The conditions of a practice: promising and fulfilling
The proposition, of Wittgensteinian inspiration, is then constituted by adopting an approach opposite to the previous one: the study of what moral theories of broad scope do with the practice of promising is replaced by the project of constituting a theory from the practice itself.; this does not make the work accomplished by the author in vain, since the terms of the problem arise from it, and in particular the order of the questions, which we owe Hume: what is a promise?? how does she force us?
It is then a question not only of thinking about the immunity of promises to changes in circumstances, their first-rate category, but also of fidelity as a virtue and the promise as a duty of virtue: for this, Vincent Boyer finds a resource in the philosophy of action of Elizabeth Anscombe and the moral thought of Philippa Foot, essentially and in three successive stages.
1) Hume considered that promises were naturally unintelligible (p. 296), and precisely that no private will could explain it, since obliging oneself does not oblige anything as long as it does not take on a social dimension. According to Hume, interest leads Act like; but the Anscombian theory of intention allows us to think of the knowledge of what we do and the will to do it, together constituting the intention to act, as essential to the promise, which returns objective conditions: we promise what we can promise, this that one has reasons to promise, what the recipient has reasons to accept, etc.: but all this constitutes a game, a language game (title of the last chapter): to think that one promises, and to do so, is to respect certain rules of the promise as such, the terms of which pronounced could be modified without modifying the rule.
2) That said, there are many other language games and the question of the necessitating nature of promises is not resolved by this: how then do certain signs, certainly agreed upon, generate an obligation?? We know Hume's response: certain words are valid for, allow one to pretend, the will to oblige; but this is not sufficient, for the reasons given above and the classification of promises into sorts of hypothetical imperatives which they are not. in concreto.

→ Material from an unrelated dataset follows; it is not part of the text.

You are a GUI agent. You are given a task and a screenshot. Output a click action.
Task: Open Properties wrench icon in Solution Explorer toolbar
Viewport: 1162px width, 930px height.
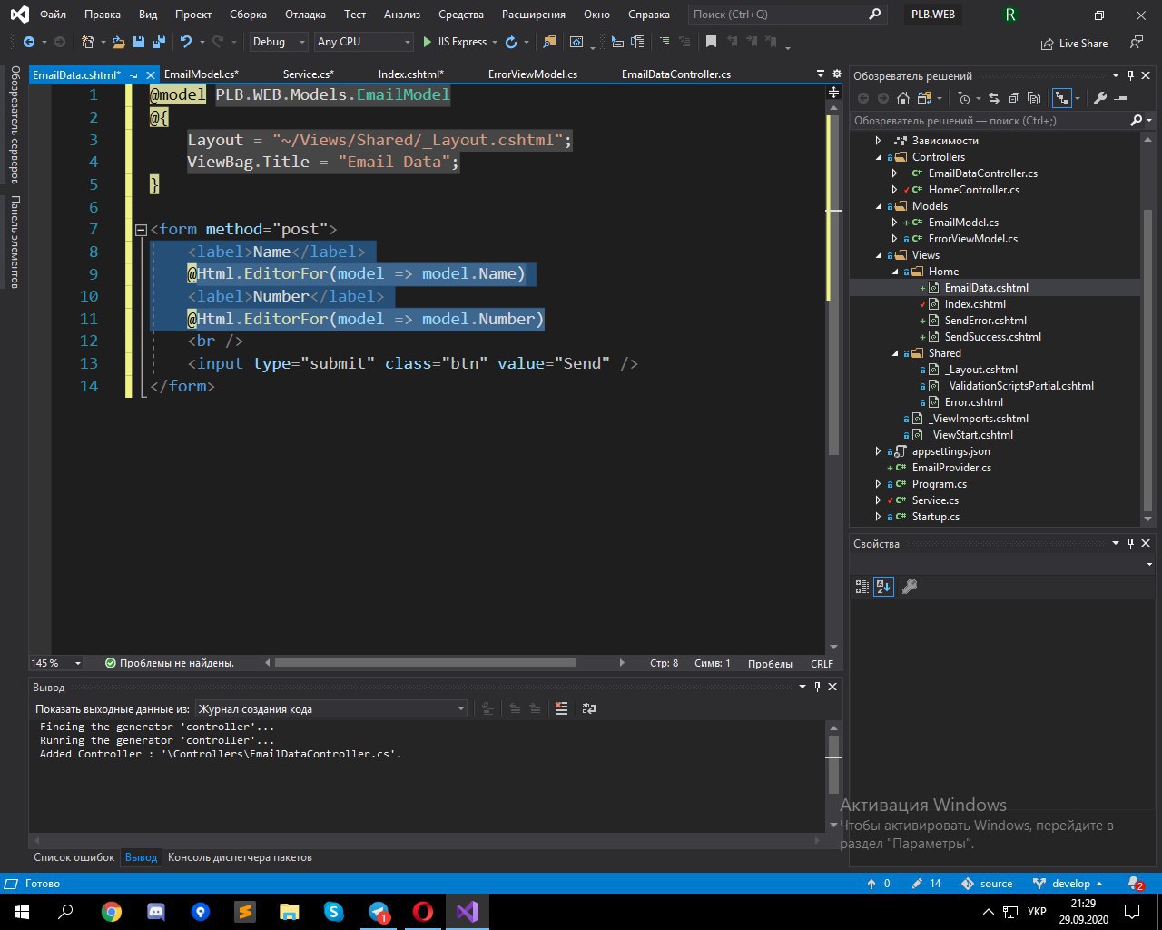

Leaving the semantic field, Anscombe suggests that we learn to oblige ourselves thanks to the educational training of children to the prohibitions (of stopping modals : modal verbs to stop) without explanation, a sort of restrictive learning of the rules of the game, an idea certainly less original than others from the pen of Wittgenstein's disciple, which suggests, here, the learning of taboos, rules of politeness and good manners, practices of non-violence and negotiation studied by philosophers of education, including classical ones, and by modern and contemporary anthropology.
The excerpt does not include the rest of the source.